Otxarkoaga cuenta hoy con más de 12.000 habitantes y el parque de viviendas municipales que gestiona Julia Madrazo es el mayor de Bilbao, con 1.150 pisos destinados al alquiler social.
Sin embargo, el grado de rechazo de los adjudicatarios cuando se les notifica que se les ha adjudicado una vivienda en el barrio es francamente alto: tres de cada cuatro agraciados, si es que puede emplearse esta palabra en el caso que nos ocupa, prefieren que pase de ellos ese cáliz. A lo largo del año pasado se han propuesto un total de 126 viviendas con trámites completos y el número de rechazos ha sido de 97. Al parecer sólo aceptan el piso los que vivían en el mismo barrio (se supone que en una casa peor), vivían en ambientes degradados o estaban en situación de exclusión social.

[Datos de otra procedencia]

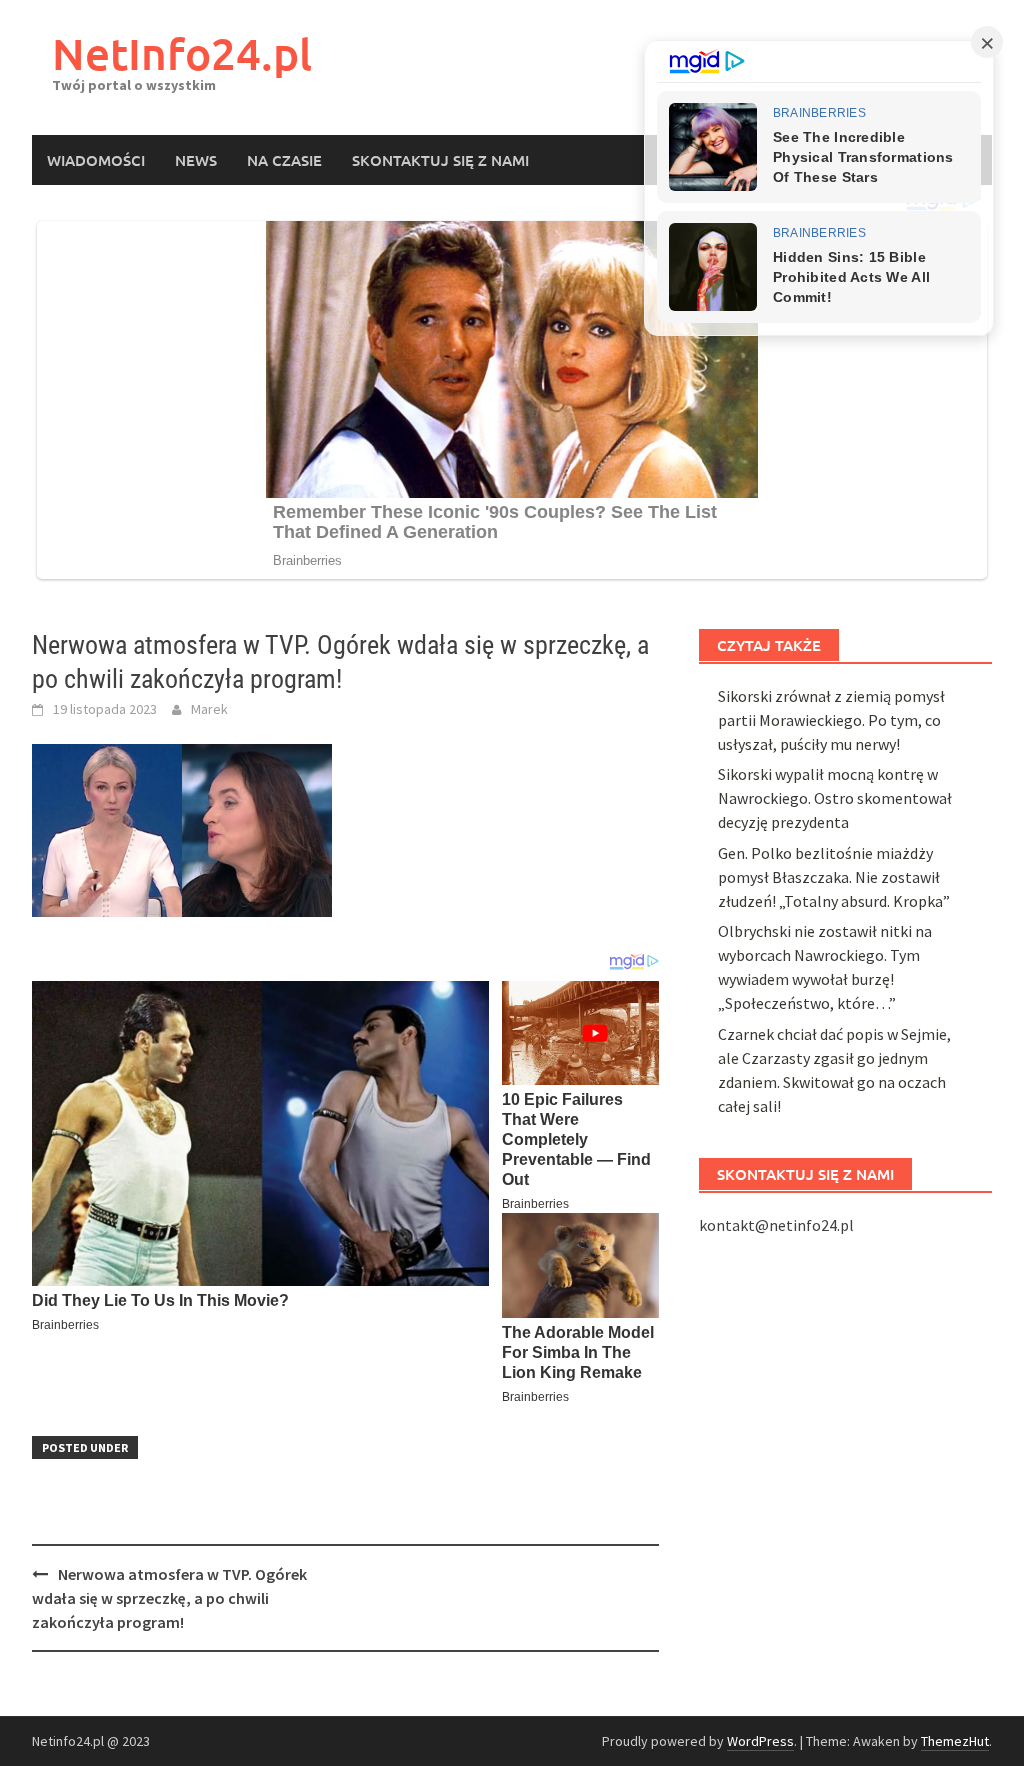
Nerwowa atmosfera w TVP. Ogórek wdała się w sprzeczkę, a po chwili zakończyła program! (169, 1598)
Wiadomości (96, 160)
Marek (209, 709)
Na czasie (284, 160)
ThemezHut (955, 1741)
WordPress (760, 1741)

Viviendas Municipales trata de evitar, con buen criterio, que en el barrio se concentren más vecinos en situación de exclusión social, por lo cual, un sistema informático adjudica aquellas viviendas. Lo que pasa es que la mayor parte de los aspirantes considera que hay ya demasiada concentración de excluidos en el barrio, especialmente en alguna de sus calles y aspira a no ser una rara avis entre sus vecinos. El Ayuntamiento tratará de corregirlo con la incorporación de 185 pisos nuevos entre este año y el próximo, al tiempo que promueve la rehabilitación de locales comerciales y la instalación de ascensores. Por ahí se empieza.